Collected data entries

○ ○ ○ ○ ○

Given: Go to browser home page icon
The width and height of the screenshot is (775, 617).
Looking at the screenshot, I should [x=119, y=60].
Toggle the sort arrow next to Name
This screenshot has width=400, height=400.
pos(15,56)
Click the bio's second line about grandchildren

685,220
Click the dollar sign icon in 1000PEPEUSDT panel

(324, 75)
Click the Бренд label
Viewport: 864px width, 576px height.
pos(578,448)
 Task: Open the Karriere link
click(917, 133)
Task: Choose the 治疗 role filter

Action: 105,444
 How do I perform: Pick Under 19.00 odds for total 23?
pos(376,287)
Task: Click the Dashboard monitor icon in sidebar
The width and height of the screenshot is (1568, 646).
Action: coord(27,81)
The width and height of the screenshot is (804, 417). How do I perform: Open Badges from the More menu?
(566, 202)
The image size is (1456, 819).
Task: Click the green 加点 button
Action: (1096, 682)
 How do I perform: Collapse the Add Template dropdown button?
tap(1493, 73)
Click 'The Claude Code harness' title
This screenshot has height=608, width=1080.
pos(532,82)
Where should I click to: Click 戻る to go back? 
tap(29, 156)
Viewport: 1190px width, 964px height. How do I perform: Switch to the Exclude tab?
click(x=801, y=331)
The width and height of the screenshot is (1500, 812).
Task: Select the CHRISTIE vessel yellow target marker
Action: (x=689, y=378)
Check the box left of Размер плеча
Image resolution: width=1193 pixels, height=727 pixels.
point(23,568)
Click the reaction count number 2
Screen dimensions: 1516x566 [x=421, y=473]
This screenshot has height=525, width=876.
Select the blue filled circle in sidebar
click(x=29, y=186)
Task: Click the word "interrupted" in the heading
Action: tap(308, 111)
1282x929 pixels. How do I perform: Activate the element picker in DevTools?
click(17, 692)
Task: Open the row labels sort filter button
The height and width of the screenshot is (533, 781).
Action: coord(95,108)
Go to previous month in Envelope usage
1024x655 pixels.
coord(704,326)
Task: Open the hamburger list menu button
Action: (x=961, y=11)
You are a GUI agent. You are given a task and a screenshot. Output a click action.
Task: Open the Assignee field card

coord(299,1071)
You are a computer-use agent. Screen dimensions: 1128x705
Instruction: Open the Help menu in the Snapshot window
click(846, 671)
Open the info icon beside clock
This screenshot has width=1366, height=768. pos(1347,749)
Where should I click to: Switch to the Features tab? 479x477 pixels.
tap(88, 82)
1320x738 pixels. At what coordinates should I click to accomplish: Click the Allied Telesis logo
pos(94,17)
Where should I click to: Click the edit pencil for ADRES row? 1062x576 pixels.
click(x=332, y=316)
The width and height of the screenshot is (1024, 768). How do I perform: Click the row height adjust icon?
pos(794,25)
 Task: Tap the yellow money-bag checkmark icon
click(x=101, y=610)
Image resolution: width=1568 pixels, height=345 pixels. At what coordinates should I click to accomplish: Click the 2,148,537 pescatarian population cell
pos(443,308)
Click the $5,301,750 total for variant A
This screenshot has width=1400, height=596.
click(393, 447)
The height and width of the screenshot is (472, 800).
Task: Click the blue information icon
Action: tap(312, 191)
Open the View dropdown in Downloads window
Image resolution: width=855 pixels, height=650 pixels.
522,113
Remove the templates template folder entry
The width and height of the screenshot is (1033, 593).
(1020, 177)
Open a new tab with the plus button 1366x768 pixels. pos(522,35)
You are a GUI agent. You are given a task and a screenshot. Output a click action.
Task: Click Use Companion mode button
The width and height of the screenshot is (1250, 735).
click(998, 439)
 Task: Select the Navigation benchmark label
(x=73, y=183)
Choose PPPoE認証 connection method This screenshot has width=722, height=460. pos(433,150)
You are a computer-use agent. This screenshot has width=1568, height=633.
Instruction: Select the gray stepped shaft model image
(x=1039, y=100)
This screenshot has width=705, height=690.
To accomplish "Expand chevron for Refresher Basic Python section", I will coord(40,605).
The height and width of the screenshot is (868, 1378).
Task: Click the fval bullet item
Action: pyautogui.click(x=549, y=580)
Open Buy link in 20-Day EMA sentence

○ ○ ○ ○ ○

Work to be completed
Within the entries above, find each line where "computer" appears; copy every one.

Problem solution
You are a computer-use agent. Screen dimensions: 1128x705
You are a computer-use agent. This screenshot has width=1568, height=633.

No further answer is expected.